══ INPUT DATA ══

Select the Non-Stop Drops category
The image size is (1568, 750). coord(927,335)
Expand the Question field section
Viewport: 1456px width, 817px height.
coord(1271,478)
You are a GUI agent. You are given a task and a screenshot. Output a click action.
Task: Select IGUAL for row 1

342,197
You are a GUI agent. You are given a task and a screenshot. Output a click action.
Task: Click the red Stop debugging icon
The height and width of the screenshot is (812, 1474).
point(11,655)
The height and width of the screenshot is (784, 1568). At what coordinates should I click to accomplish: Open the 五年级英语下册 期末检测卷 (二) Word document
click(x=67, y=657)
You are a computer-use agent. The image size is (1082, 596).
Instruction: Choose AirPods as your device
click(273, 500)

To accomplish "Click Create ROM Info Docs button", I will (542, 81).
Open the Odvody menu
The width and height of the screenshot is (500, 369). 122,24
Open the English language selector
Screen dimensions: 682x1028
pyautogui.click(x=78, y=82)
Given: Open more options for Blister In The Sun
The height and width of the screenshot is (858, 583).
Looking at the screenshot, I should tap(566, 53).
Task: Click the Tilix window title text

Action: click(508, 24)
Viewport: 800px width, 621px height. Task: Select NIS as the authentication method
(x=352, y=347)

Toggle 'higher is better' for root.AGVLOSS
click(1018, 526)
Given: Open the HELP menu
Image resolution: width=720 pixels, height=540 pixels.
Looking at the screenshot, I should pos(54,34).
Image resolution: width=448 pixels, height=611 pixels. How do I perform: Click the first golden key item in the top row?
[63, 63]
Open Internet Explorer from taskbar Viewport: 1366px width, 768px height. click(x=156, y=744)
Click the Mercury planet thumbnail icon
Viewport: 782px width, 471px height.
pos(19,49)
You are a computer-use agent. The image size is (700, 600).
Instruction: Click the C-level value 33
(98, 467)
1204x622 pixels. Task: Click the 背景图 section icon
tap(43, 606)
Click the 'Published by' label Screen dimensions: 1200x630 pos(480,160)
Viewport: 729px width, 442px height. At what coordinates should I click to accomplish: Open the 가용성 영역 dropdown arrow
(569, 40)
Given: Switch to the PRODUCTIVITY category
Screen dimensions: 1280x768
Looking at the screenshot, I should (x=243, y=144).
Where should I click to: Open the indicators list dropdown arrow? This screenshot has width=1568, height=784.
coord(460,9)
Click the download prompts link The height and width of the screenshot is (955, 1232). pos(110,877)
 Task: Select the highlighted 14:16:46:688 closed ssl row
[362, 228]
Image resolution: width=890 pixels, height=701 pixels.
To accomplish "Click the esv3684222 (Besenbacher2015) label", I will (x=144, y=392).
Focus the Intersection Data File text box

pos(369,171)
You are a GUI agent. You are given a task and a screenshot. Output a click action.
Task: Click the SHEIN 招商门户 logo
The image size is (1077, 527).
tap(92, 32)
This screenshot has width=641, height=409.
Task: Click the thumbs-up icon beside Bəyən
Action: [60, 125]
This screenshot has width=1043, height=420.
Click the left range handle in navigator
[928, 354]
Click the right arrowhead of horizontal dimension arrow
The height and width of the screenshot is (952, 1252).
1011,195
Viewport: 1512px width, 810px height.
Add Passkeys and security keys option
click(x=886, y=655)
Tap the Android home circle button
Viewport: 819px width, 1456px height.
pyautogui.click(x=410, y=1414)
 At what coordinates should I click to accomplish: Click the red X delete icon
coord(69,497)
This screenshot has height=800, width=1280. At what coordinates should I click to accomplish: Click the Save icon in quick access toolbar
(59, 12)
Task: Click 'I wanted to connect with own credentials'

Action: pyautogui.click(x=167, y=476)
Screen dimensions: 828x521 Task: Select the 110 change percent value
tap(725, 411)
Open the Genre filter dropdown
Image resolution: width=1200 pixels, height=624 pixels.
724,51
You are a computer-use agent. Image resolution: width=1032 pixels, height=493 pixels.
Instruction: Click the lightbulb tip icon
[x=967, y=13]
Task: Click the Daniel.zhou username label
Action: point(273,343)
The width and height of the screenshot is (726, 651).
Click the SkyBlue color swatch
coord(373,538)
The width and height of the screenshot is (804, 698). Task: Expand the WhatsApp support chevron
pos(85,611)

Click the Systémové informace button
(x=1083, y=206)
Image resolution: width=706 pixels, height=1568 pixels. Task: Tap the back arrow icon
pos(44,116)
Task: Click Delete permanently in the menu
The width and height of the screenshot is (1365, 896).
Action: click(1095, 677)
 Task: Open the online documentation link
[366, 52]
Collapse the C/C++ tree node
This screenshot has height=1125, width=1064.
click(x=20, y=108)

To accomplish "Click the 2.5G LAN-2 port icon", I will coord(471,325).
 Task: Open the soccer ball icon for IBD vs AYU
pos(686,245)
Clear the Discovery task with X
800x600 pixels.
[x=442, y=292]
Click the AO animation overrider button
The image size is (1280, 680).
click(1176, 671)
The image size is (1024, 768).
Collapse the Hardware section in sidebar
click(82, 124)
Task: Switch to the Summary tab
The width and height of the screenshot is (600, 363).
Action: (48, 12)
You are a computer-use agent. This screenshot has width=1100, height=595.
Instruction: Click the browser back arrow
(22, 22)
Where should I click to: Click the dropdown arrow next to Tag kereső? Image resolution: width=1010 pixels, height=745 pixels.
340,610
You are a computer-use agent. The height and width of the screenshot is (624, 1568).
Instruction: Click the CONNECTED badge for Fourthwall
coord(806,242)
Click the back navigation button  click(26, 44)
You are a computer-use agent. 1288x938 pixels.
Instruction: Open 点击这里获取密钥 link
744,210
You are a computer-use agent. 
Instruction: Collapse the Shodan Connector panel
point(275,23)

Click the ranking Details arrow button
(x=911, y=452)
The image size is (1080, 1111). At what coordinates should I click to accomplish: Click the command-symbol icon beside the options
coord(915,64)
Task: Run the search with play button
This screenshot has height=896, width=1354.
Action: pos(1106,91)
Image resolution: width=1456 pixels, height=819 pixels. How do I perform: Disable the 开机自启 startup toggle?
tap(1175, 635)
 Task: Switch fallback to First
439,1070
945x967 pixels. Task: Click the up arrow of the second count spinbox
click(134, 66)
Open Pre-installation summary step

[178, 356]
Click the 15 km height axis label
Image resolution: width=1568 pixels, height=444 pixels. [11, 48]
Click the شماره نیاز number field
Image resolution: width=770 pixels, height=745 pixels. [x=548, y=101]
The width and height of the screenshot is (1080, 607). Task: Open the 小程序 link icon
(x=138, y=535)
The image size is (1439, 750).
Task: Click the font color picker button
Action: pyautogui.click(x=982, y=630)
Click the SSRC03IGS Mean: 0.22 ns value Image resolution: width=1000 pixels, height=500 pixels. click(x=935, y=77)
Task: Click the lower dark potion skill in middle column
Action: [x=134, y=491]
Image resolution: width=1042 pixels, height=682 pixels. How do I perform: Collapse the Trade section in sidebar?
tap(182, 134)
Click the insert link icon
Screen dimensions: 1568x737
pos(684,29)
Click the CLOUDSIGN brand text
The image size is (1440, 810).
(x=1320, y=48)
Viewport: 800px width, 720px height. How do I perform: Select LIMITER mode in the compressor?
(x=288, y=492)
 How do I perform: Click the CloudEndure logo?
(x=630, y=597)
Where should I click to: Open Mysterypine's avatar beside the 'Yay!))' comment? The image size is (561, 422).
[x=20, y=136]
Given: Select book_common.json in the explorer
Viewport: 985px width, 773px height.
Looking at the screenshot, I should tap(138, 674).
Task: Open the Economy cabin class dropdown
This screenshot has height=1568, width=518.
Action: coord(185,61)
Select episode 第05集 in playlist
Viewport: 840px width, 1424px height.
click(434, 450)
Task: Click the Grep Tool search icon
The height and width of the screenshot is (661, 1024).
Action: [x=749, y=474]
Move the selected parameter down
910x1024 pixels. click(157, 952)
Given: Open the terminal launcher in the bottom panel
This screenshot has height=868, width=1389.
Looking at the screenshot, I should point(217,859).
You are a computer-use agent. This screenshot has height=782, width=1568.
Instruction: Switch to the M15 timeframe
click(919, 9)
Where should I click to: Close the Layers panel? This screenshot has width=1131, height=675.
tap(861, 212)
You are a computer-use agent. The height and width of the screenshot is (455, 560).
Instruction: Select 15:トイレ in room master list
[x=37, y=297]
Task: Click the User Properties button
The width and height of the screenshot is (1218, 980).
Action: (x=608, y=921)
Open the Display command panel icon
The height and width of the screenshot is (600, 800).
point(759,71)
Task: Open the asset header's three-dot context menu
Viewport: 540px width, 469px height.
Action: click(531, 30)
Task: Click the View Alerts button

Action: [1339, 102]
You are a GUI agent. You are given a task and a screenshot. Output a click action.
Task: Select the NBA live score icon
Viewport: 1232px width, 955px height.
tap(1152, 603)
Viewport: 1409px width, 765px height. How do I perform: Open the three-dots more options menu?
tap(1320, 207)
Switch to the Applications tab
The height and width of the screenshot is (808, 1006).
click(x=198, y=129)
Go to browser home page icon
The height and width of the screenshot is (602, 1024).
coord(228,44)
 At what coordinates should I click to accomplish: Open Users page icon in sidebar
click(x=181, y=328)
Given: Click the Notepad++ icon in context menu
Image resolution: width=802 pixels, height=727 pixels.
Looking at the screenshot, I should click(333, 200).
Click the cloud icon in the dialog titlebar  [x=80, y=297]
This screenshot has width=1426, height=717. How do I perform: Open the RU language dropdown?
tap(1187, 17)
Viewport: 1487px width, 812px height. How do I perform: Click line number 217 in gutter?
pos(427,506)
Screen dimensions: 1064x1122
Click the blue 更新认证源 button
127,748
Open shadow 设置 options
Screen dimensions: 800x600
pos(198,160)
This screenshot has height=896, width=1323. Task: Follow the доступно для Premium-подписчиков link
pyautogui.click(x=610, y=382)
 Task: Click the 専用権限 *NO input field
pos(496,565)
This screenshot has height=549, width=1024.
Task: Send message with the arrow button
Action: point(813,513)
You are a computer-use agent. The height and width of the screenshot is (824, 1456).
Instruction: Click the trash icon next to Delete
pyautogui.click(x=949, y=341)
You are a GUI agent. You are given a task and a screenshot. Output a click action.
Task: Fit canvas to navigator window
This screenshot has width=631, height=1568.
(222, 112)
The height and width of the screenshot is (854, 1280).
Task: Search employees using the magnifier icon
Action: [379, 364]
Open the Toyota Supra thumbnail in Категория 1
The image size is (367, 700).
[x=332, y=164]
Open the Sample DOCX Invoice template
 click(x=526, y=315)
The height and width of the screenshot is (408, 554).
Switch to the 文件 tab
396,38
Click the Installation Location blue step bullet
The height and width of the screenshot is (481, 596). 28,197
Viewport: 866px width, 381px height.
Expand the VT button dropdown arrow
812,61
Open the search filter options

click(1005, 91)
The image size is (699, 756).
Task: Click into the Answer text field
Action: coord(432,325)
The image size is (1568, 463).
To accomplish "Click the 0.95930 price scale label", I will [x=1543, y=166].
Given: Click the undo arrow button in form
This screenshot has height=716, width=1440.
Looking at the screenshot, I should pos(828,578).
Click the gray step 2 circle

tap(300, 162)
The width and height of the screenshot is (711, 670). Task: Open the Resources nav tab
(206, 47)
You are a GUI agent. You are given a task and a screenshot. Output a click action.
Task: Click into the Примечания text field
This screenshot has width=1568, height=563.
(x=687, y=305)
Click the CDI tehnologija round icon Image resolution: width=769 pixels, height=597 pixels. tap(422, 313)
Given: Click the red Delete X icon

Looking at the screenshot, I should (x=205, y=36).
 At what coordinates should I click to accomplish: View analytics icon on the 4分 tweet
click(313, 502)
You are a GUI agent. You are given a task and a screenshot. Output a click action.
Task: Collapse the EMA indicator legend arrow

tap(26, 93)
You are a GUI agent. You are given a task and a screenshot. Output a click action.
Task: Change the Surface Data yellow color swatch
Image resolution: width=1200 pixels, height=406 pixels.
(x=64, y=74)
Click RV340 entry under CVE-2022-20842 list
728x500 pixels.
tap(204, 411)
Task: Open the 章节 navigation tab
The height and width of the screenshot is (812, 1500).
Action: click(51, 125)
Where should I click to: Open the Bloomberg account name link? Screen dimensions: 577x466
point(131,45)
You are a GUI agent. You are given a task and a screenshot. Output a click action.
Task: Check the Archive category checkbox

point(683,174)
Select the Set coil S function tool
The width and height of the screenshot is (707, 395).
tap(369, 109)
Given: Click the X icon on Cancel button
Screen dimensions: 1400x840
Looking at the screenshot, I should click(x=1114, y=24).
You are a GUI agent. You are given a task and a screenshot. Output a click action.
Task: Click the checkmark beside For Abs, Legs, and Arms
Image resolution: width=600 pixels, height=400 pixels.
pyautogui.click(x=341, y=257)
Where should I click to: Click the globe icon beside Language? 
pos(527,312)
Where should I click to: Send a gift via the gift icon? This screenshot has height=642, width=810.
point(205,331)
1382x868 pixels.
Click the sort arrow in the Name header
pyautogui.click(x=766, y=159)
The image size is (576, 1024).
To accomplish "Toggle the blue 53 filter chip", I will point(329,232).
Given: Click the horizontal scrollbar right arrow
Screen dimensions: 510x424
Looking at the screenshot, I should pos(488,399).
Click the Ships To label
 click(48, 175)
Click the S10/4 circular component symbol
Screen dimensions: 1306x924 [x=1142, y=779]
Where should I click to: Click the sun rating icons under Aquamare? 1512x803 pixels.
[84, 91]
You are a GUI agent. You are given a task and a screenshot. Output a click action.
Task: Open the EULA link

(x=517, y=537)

═══

» SET EXERCISE
Rewrite the stretch of lines from the one containing "At what coordinates should I click to accomplish: Open Users" through the one containing "pyautogui.click(x=949, y=341)" as a numbered list, skipping any blank lines.

» REPLY
1.  At what coordinates should I click to accomplish: Open Users page icon in sidebar
2. click(x=181, y=328)
3. Given: Click the Notepad++ icon in context menu
4. Image resolution: width=802 pixels, height=727 pixels.
5. Looking at the screenshot, I should click(333, 200).
6. Click the cloud icon in the dialog titlebar  [x=80, y=297]
7. This screenshot has width=1426, height=717. How do I perform: Open the RU language dropdown?
8. tap(1187, 17)
9. Viewport: 1487px width, 812px height. How do I perform: Click line number 217 in gutter?
10. pos(427,506)
11. Screen dimensions: 1064x1122
12. Click the blue 更新认证源 button
13. 127,748
14. Open shadow 设置 options
15. Screen dimensions: 800x600
16. pos(198,160)
17. This screenshot has height=896, width=1323. Task: Follow the доступно для Premium-подписчиков link
18. pyautogui.click(x=610, y=382)
19.  Task: Click the 専用権限 *NO input field
20. pos(496,565)
21. This screenshot has height=549, width=1024.
22. Task: Send message with the arrow button
23. Action: point(813,513)
24. You are a computer-use agent. The height and width of the screenshot is (824, 1456).
25. Instruction: Click the trash icon next to Delete
26. pyautogui.click(x=949, y=341)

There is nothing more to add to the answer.